Kerajaan Sorga bukanlah barang murah sehingga mudah didapat. Tidak! Kerajaan sorga merupakan sebuah harta yang terpendam yang sangat bernilai dan hanya ada satu di dunia yang semua orang mau mencapainya. Pertanyaannya bagaimana kita mendapatkannya? Caranya adalah dengan mencari dan untuk itu dibutuhkan suatu perjuangan, yakni berjuang untuk belajar untuk mendapatkan suatu pengertian dengan benar. Kalau kita tidak pernah belajar tentang mutiara, kita tidak akan pernah mengerti dan tidak dapat membedakan manakah mutiara yang asli dan mana yang palsu. Dibutuhkan seorang ahli untuk dapat membedakannya dan untuk menjadi seorang ahli dibutuhkan suatu studi yang baik. Pertanyaannya seberapa jauhkah perjuangan orang Kristen untuk mengerti nilai tertinggi yang menyangkut kekekalan? Untuk mengerti hal ini perlu suatu disiplin diri untuk kita mau belajar dengan demikian kita tidak menjadi salah. Kita tahu mana yang paling bernilai dan mana yang tidak dengan demikian kita dapat memberikan pertanggungjawaban. Mengerti bahwa kerajaan sorga adalah sesuatu yang bernilai, itu bukanlah suatu fanatisme yang kosong.
3. Commitment
Kalau kita menyatakan bahwa A itulah yang paling bernilai tetapi tidak ada upaya atau perjuangan untuk mencapainya maka dapatlah disimpulkan bahwa semua pernyataan kita itu tidak lebih hanya pernyataan kosong belaka. Melalui perumpamaan ini, Tuhan Yesus menegaskan bahwa sesuatu itu berharga, valuable ditentukan dari seberapa jauhkah kita berjuang untuk mendapatkannya? Orang yang tahu kalau di dalam tanah itu terkandung harta yang sangat mahal, masakan ia akan berdiam diri? Tentu tidak, bukan? Ia pasti akan membelinya tanah itu berapa pun harganya karena ia tahu ia akan mendapatkan lebih. Inilah yang dinamakan sebagai perjuangan. Jadi, kalau orang menyatakan bahwa Kerajaan Sorga itu berharga tetapi seluruh hidup kita tidak menunjukkan suatu perjuangan maka itu membuktikan ia bukanlah Kristen sejati yang tahu betapa berharganya Kerajaan Sorga itu. Hendaklah kita mengevaluasi diri, sebagai anak Tuhan sejati, seberapa jauhkah kita telah berkorban untuk mendapatkan Kerajaan Sorga itu? Sejauh manakah Kristus itu bernilai bagi kita? Seberapa mahalnya Kristus itu berharga bagi kita? Dan sampai seberapa jauhkah kita menyadari mahalnya nilai instrinsik itu sehingga kita mengarahkan seluruh nilai ekstrinsik kita mengejar nilai instrinsik itu?
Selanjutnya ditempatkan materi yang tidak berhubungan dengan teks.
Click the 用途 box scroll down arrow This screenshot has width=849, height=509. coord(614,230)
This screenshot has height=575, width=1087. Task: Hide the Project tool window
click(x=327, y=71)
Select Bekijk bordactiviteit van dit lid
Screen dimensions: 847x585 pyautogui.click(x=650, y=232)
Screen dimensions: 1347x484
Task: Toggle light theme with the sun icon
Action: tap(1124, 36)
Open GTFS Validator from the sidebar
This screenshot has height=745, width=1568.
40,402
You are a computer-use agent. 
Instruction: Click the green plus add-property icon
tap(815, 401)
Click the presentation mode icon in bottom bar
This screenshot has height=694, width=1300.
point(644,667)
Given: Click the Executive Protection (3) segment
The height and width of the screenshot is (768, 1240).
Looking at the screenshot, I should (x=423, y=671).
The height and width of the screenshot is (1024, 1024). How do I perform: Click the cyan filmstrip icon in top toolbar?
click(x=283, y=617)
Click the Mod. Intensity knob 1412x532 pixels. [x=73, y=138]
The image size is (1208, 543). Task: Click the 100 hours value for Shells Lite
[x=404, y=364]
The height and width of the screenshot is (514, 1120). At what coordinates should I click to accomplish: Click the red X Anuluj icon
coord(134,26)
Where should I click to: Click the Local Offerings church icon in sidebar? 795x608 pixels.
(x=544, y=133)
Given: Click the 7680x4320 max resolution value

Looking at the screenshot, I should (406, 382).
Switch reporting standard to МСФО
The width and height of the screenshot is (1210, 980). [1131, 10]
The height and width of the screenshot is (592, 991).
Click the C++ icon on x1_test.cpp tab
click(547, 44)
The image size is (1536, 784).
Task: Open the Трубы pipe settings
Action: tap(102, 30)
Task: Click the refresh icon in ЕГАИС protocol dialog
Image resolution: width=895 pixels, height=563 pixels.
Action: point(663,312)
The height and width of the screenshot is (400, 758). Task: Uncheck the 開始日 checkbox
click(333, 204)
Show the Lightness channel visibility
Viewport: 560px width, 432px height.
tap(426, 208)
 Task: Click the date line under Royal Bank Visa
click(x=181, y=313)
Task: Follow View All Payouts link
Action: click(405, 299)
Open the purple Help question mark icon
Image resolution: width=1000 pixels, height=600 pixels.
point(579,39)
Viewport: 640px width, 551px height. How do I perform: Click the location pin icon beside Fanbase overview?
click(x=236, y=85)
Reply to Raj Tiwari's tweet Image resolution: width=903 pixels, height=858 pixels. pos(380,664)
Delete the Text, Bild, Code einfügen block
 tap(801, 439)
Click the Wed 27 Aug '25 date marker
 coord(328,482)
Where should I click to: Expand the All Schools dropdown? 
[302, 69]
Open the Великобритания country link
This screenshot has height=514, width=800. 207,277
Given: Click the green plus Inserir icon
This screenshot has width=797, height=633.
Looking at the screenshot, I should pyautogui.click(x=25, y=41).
Para murid dan para martir itu sangat menyadari betapa bernilainya Kerajaan Sorga sehingga mereka rela mati untuk mendapatkan the highest value. Ingat, sikap hidup kita itu menentukan iman Kristen kita. Hari ini banyak orang Kristen yang mengaku bahwa “Yesus itu adalah segala-galanya“ tetapi kalimat itu masih ada kelanjutannya, yaitu “Yesus itu segala-galanya hanya bagiku“ artinya orang hanya perlu Yesus selama Dia menguntungkan bagi kita, jadi bukan karena Dia mahal. Inilah dunia berdosa yang humanis – Kristus Yesus tidak lebih seperti “pelayan“ dan kita yang menjadi tuannya. Inilah konsep yang diajarkan oleh dunia. Tanpa sadar, manusia kembali pada pemikiran humanis materialis; apa yang kita perjuangkan mati-matian hanya untuk uang. Bertobatlah! Kalau kita mengaku Kristen tetapi uang, materi, kepentingan diri yang menjadi nilai tertinggi dalam hidup kita maka itu membuktikan kalau sesungguhnya kita bukan anak Tuhan sejati. Seberapa jauhkah kita telah berkorban untuk Kristus? Seberapa jauhkah hati kita berpaut pada Kerajaan Sorga? Siapakah yang menjadi nilai tertinggi dalam hidup kita?
Kerajaan Sorga itu seperti halnya harta terpendam dan mutiara yang sangat bernilai kalau kita mendapatkannya betapa sukacita hidup kita. Pertanyaannya sudahkah kita berjuang untuk mendapatkannya? Kiranya hal ini menjadi evaluasi bagi kita, kalau selama ini kita telah bertahun-tahun menjadi Kristen, sudahkah pola pikir kita diubahkan sehingga kita mempunyai pola pikir seperti Kristus? Sudahkah kita menyadari betapa mahalnya darah Kristus yang telah menebus kita sehingga kita mau berkorban demi mendapatkan mutiara yang berharga itu? Amin.